La propuesta fue coordinada por Camila Chamizo (Guía de Montaña AAGM-UIMLA), quien desde hace años forma parte del equipo de trabajo de las Escuelas Juveniles de Esquí y Montaña del club. En esta oportunidad, la invitación estuvo dirigida a socios adultos con ganas de compartir una experiencia de trekking en altura, conocer una nueva cultura de montaña y desafiarse físicamente en un entorno único.

La expedición comenzó con dos caminatas de aclimatación a las lagunas Wilcacocha y Churup. Fueron jornadas ideales para adaptarse progresivamente a la altura, recorrer senderos andinos y comenzar a descubrir las imponentes vistas de los nevados de la Cordillera Blanca. A más de 4.500 metros sobre el nivel del mar, el grupo pudo poner a prueba sus sensaciones en altura mientras disfrutaba de lagunas glaciares y paisajes difíciles de olvidar.

El objetivo principal del viaje fue completar el clásico Trekking Santa Cruz, una travesía de cuatro días considerada entre las más bellas de Sudamérica. Durante el recorrido, el grupo atravesó extensos valles glaciarios, caminó junto a lagunas de aguas turquesas, compartió el sendero con arrieros y comunidades locales, y vivió el ritmo pausado que imponen la altura y la montaña.

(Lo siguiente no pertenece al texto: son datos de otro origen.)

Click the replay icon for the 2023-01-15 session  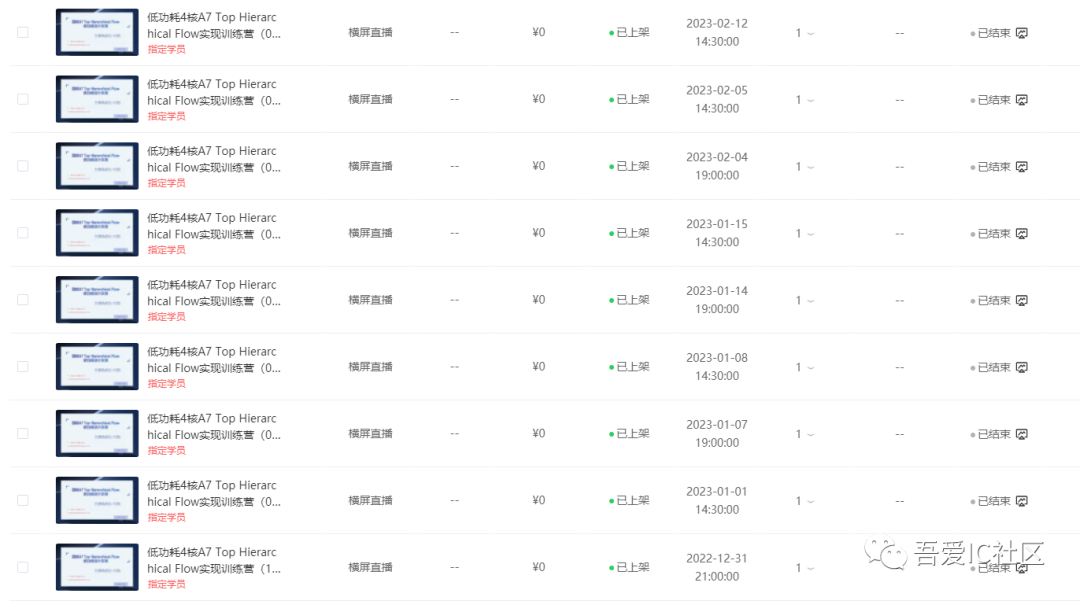pyautogui.click(x=1022, y=234)
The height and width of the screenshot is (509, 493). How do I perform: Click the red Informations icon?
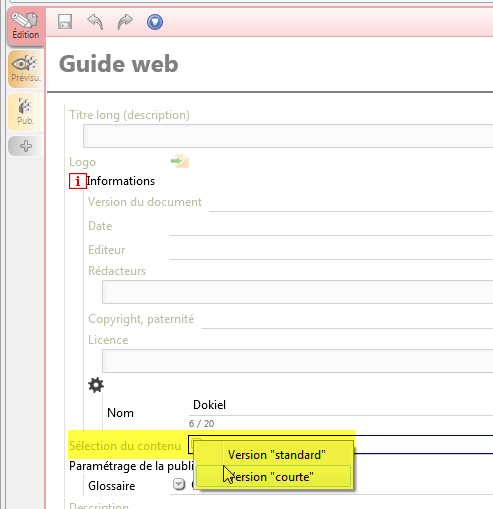pos(78,181)
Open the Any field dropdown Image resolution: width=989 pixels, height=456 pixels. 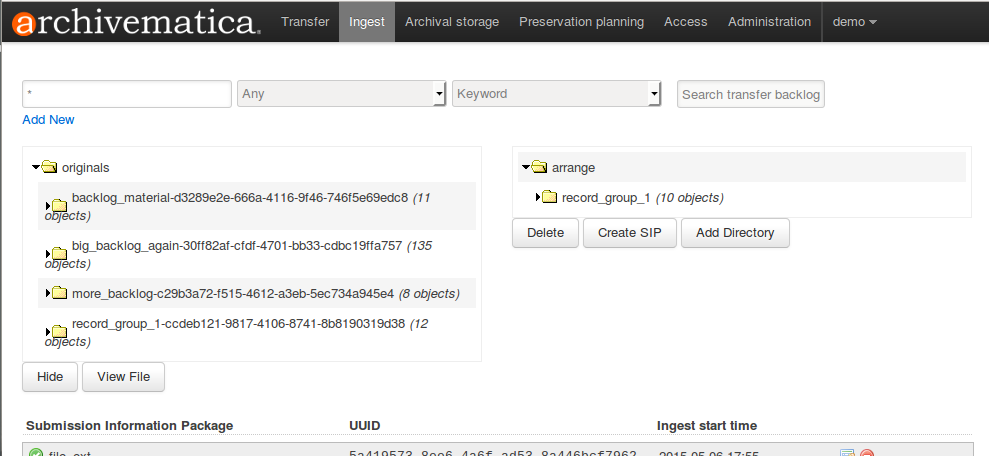[x=341, y=94]
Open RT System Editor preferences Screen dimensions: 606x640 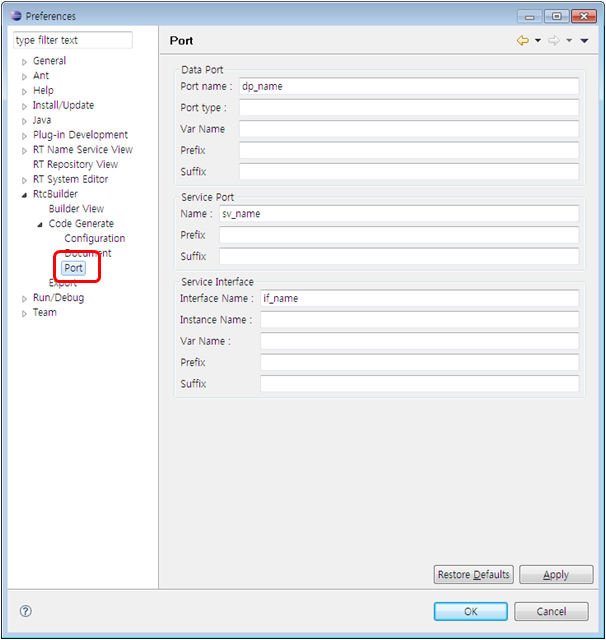click(76, 179)
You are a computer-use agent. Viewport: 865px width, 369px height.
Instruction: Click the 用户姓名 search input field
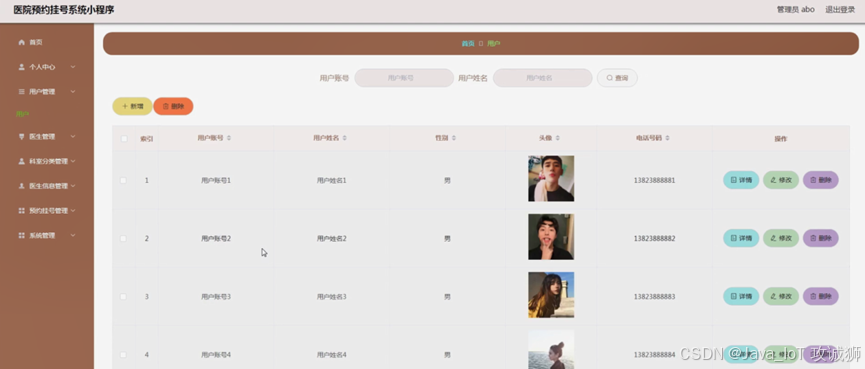(542, 78)
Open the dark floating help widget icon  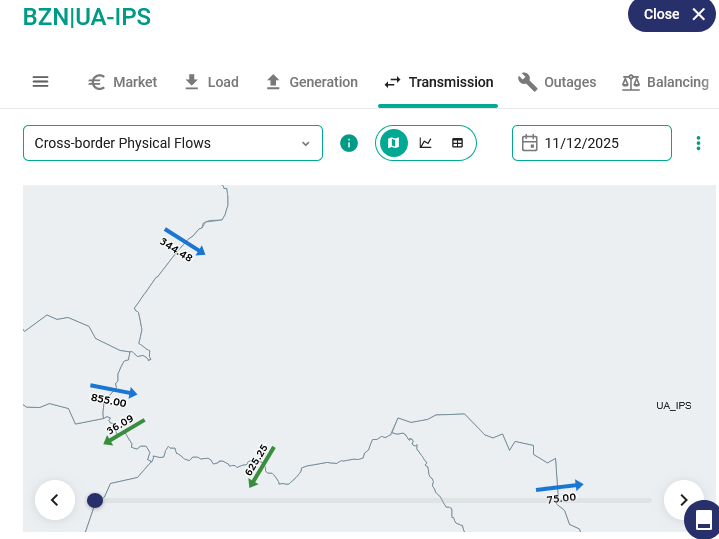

Uno de los momentos más memorables fue la visita a la laguna Arhuaycocha, rodeada por algunas de las montañas más emblemáticas de la región. Días después llegaría el gran desafío físico de la travesía: el ascenso al paso Punta Unión, a 4.750 metros de altura. Desde allí, la inmensidad de los valles y las cumbres nevadas ofreció una recompensa difícil de describir con palabras.

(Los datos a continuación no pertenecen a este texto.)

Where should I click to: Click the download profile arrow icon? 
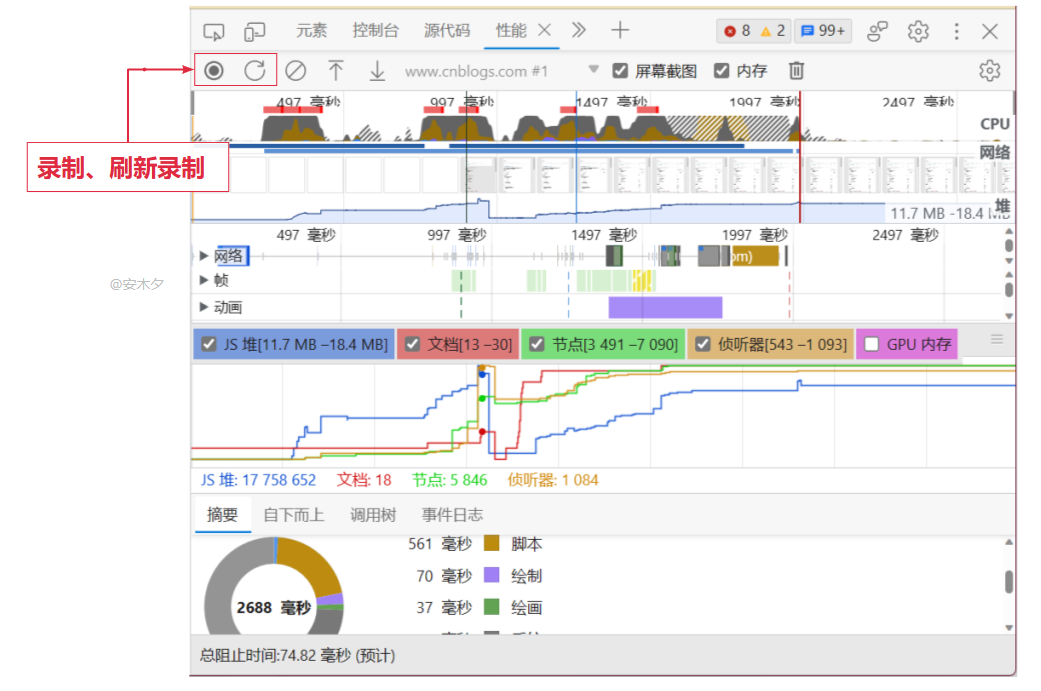pyautogui.click(x=377, y=71)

Como ocurre en toda expedición, el viaje también estuvo lleno de pequeñas historias que terminaron convirtiéndose en parte de la experiencia colectiva: encuentros inesperados con montañistas de distintas partes del mundo, anécdotas con guías, arrieros y cocineros, alguna que otra descompostura, una mordida de perro que obligó a reorganizar los planes antes de comenzar, y muchas risas compartidas durante las largas jornadas de caminata.
Más allá de los números —58,8 kilómetros recorridos, 2.825 metros de desnivel positivo acumulado y más de 26 horas de marcha—, lo más valioso fue la construcción de grupo. Durante una semana, personas con historias, edades y experiencias diferentes compartieron el esfuerzo, los desafíos de la altura, la convivencia en los campamentos y la emoción de alcanzar juntos cada objetivo.
La travesía concluyó con el regreso a Huaraz atravesando el paso Portachuelo, desde donde el grupo pudo despedirse de la Cordillera Blanca contemplando algunos de sus gigantes más famosos, entre ellos los nevados Huascarán y Pisco.
Experiencias como esta reflejan el espíritu que impulsa a CAB Viaja: generar oportunidades para que los socios sigan explorando la montaña, ampliando horizontes y construyendo comunidad a través de aventuras compartidas. Porque muchas veces los paisajes son la excusa; lo que realmente permanece son los vínculos, los aprendizajes y los recuerdos que vuelven con nosotros a casa.